His jazz interviews have been published in 28 languages.
I began writing about jazz and blues in the early 1980s for Artist Publications. My mainstay was doing interviews with some of the most highly respected artists like Ella Fitzgerald and Sarah Vaughn. (Amazing stories there.) Hal Wilner, at that time music director for Saturday Night Live, was my first encounter/assignment and during that interview I carved out my technique. He had just released a tribute album to Thelonius Monk. That interview was published with reprint rights to about 50 publications. By the mid 80s, my jazz interviews had been published globally in varied languages. In the 1990s I took a break from covering venues to develop an indie record label and to work with an amazing genius, trap drummer, Muruga Booker. (It was not jazz nor a blues oriented label.) I got back into writing jazz reviews late in 2006 because Pete Douglas, proprietor of the Bach Dancing & Dynamite Society aka the Douglas Beach House asked me to do reviews again and specifically at his venue. I was honored and began writing. Jazz vocalist Tessa Souter has said, after reading my review of Dori Caymmi, "Fantastic evocative piece. So jealous not to have been there! but reading this is like being there." I try to transport my readership into the concert so as to get just a brief taste as to what it was like so that maybe if they have the opportunity to go see that performer live, they will go and enjoy something quite magical.
My Jazz Story
I love jazz because it is the most soulful music ever created and its never become staid. Instead it continues to develop and age like good wine.

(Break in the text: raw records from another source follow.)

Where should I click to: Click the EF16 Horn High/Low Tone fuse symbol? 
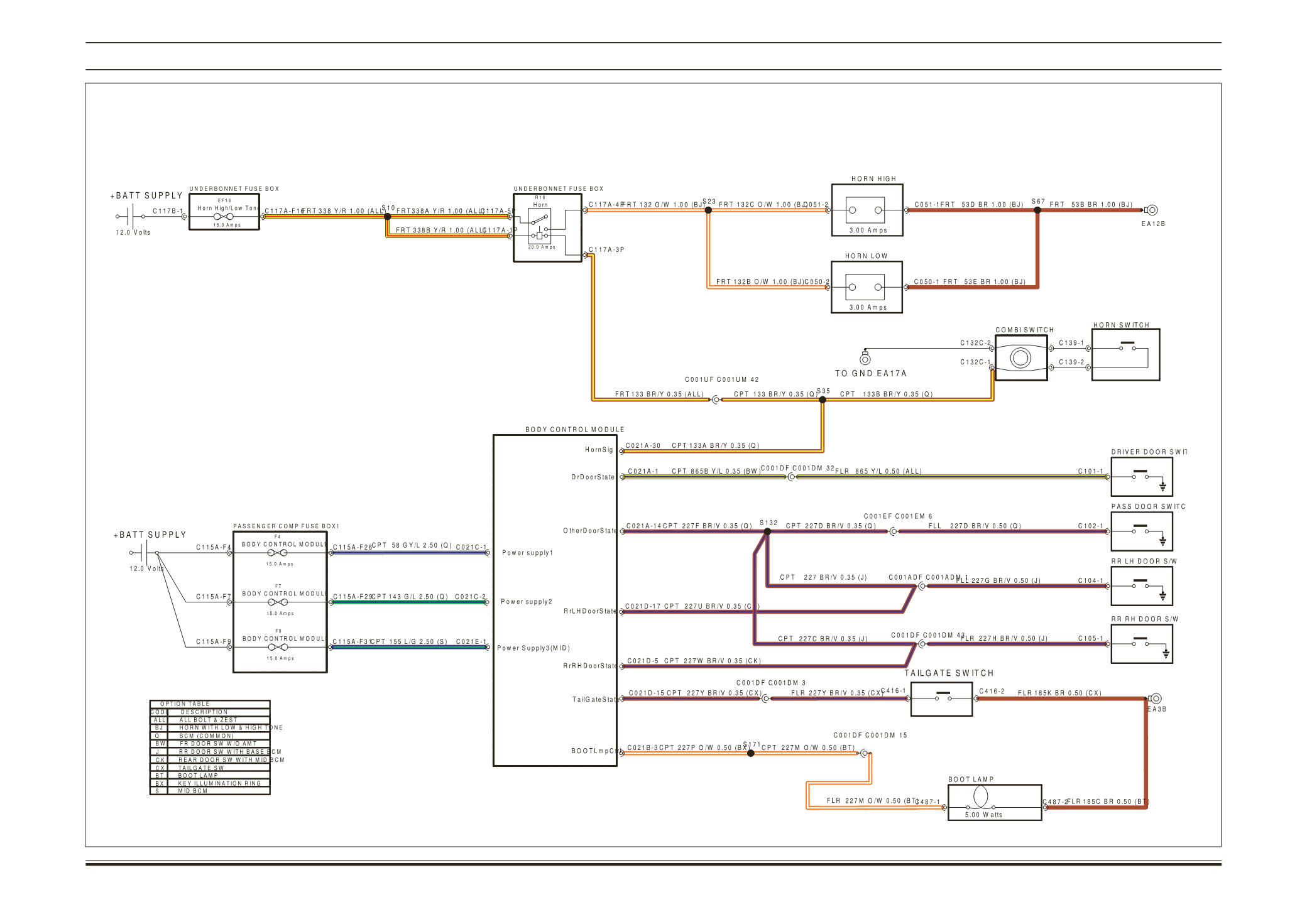point(224,216)
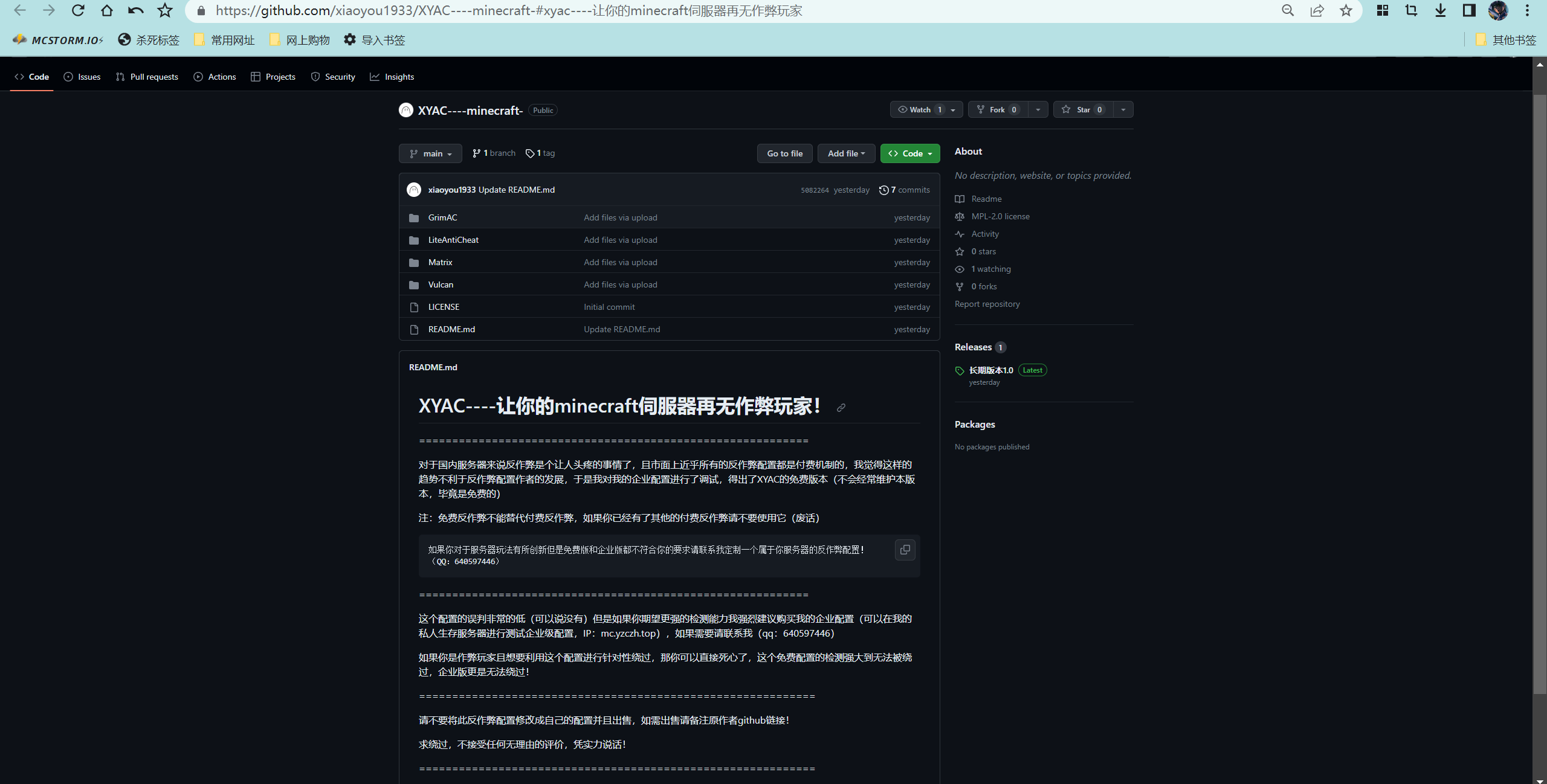Click the Go to file button
1547x784 pixels.
pos(784,153)
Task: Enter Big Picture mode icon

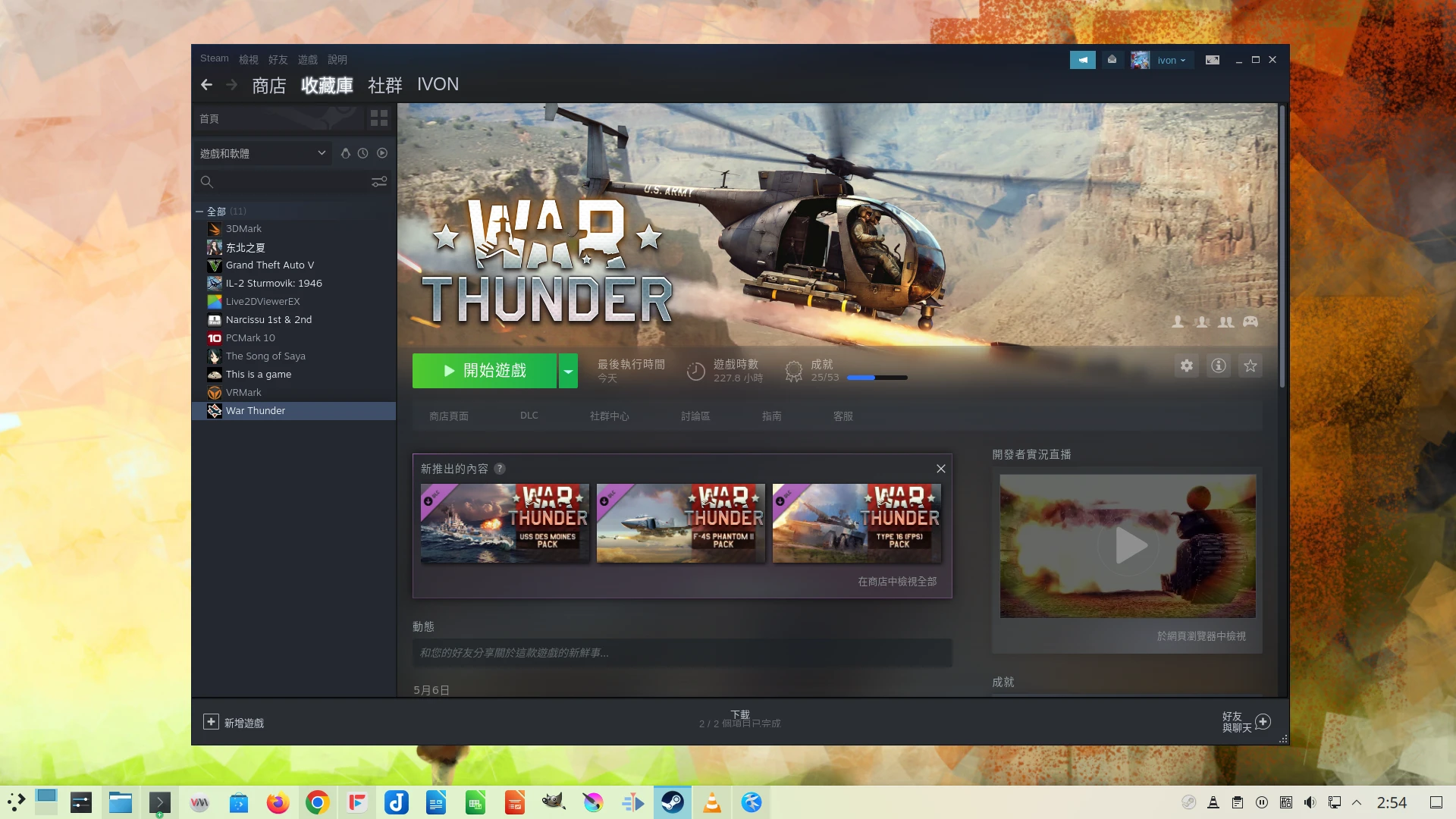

I was first exposed to Louis Armstrong's jazz on the radio in the late 50s.
I met Sarah Vaughn and Ella Fitzgerald who became friends. Those are only two of so many great jazz musicians who I've met and came to know.
The best show I ever attended was at the Monterey Jazz Festival back in the mid-80s when Oscar Peterson and "Dizzy" Gillespie performed an unscheduled, impromptu duo. As a member of the press I was backstage when it all came down. It touched me so deeply that I cried and still had tears in my eyes when I shook "Dizzy's" hand and said to both of them, "I'll never, ever forget this moment."
My advice to new listeners is that if you come to love jazz, look upon it as an ever evolving musical form.